# [Problems to solve]
**A)** Answer these questions from the passage on the Lancet survey:
(i) According to the Australian PM, what was the estimate not based on?
(ii) Which government claims the survey performs "extrapolation" from a small sample?
(iii) What are the lower and upper bounds of the confidence range?
**B)** Repeat everything in the passage on the Lancet survey from "I too find the" down to "in the field.".

START Provided passage

The Australian PM stated that the estimate is "not plausible, it's not based on anything other than a house to house survey".

Answering back

Much of the above is either arbitrary, or needs urgent rectification. For example:

  • The choice of method is anything but controversial. In theory, representative household surveys are always a better approach than body counts, which, as Burnham et al. point out in their interesting discussion, have always turned out to significantly under-estimate true death tolls. There's nothing wrong about estimation per se, so long as one provides a confidence range (which in this case we have); provided that the sample size is reasonable (it is), the only risk is to incur in some error unrelated to sample size (bias), such as, for example, systematically interviewing households that were particularly affected by violence, or getting distorted information from interviewees.
  • The Lancet survey does not perform "extrapolation" from a small sample, as the British government claims. It estimates a death rate, and merely applies it to the time period, and population, within which that death rate was measured - a statistically transparent procedure, given that the survey covered the entire country with the exception of two Governorates.
  • It is not the case that every point in the confidence interval range is equally likely. In fact, assuming that there was little bias, the true death toll is much more likely to be close to the point estimate (655,000) than to the lower (393,000) and upper (943,000) bounds of the confidence range. It isn't a dartboard.

I too find the survey's estimates shockingly high: while the trend of increasing violence seems indisputable, the sheer death toll seems at first glance inconsistent with even the most pessimistic rule of thumb guesses, at least from an outsider perspective.

However, dismissing Burnham et al.'s work simply on gut feeling grounds seems more than irrational. A very similar methodology is routinely applied in many other settings for the same purpose.

The Lancet's publication approach, while obviously prone to human error, is designed to identify only the most scientifically solid medical research, thanks to the anonymous review of recognised experts in the field.

END Provided passage
START Recorded data

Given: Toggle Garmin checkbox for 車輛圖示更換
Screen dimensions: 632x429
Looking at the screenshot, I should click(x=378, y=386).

END Recorded data
START Recorded data

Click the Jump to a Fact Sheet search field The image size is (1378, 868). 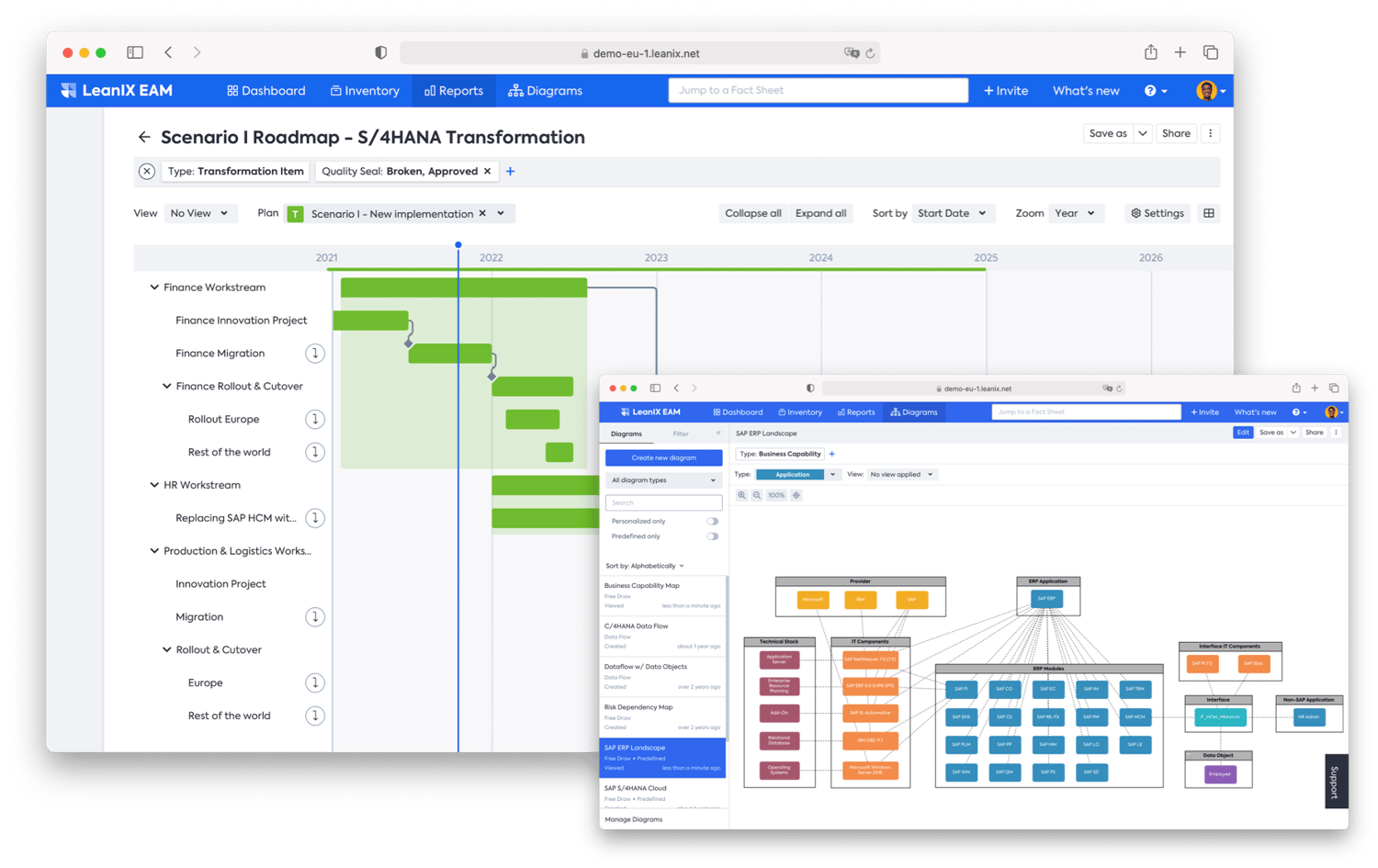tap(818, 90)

END Recorded data
START Recorded data

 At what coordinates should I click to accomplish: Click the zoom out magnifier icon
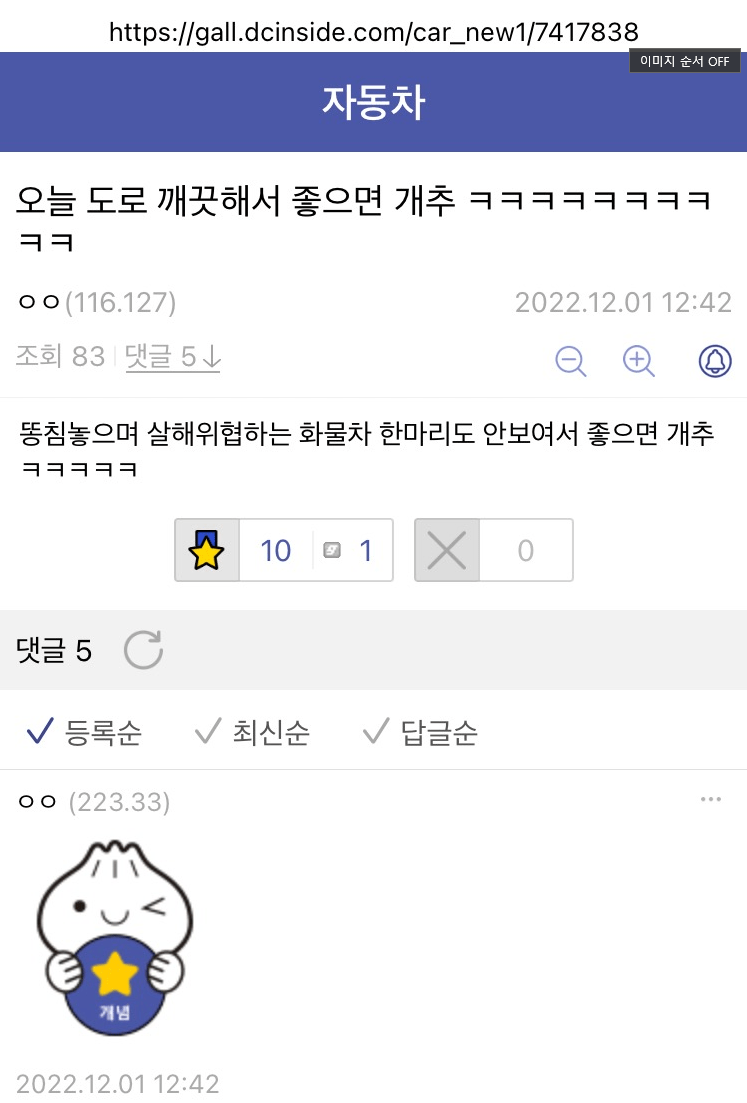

END Recorded data

# [Task-by-task outputs]
**A)**
(i) Anything other than a house to house survey.
(ii) The British government.
(iii) 393,000 and 943,000.

**B)**
I too find the survey's estimates shockingly high: while the trend of increasing violence seems indisputable, the sheer death toll seems at first glance inconsistent with even the most pessimistic rule of thumb guesses, at least from an outsider perspective.

However, dismissing Burnham et al.'s work simply on gut feeling grounds seems more than irrational. A very similar methodology is routinely applied in many other settings for the same purpose.

The Lancet's publication approach, while obviously prone to human error, is designed to identify only the most scientifically solid medical research, thanks to the anonymous review of recognised experts in the field.